§ Data in this exercise:
'''

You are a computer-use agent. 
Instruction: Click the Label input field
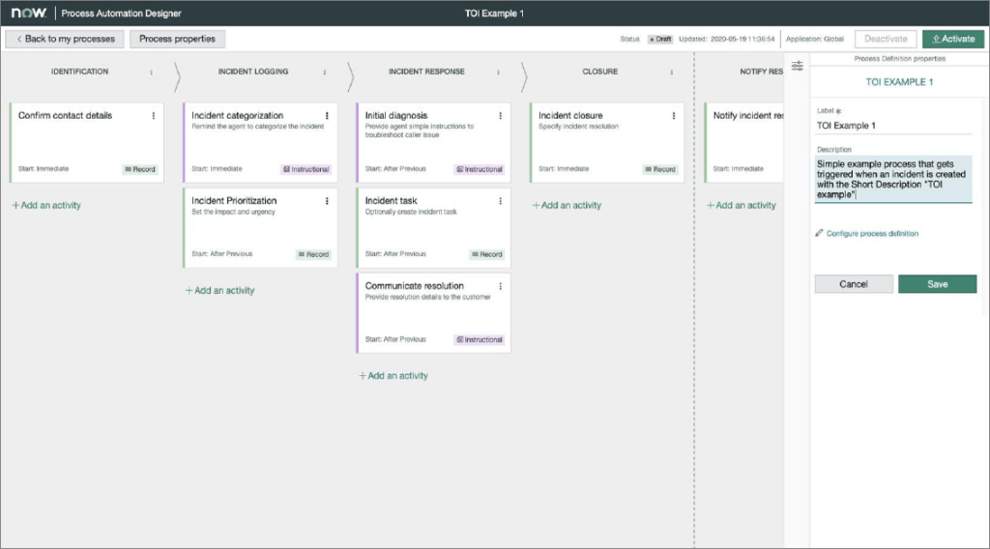pos(892,126)
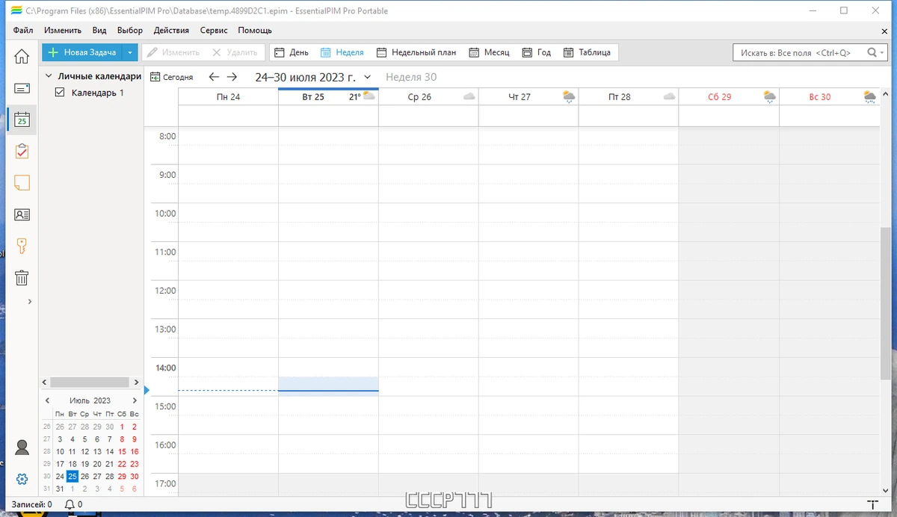Image resolution: width=897 pixels, height=517 pixels.
Task: Go to previous week with left arrow
Action: (x=214, y=77)
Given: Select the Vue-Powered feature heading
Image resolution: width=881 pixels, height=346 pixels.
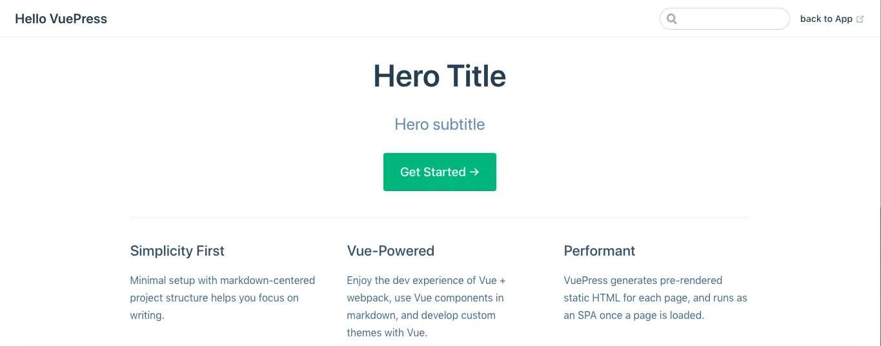Looking at the screenshot, I should 390,251.
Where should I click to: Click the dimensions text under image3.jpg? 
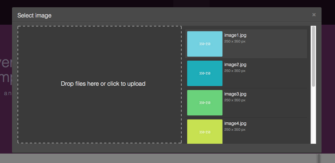(235, 100)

'''

§ Problem description: Your answer should consist solely of the lines from the one with "Image resolution: width=881" through the last line of the entries, restated word for word, with the pictures omitted.

§ Task solution:
Image resolution: width=881 pixels, height=346 pixels.
Looking at the screenshot, I should 390,251.
Where should I click to: Click the dimensions text under image3.jpg? 
(235, 100)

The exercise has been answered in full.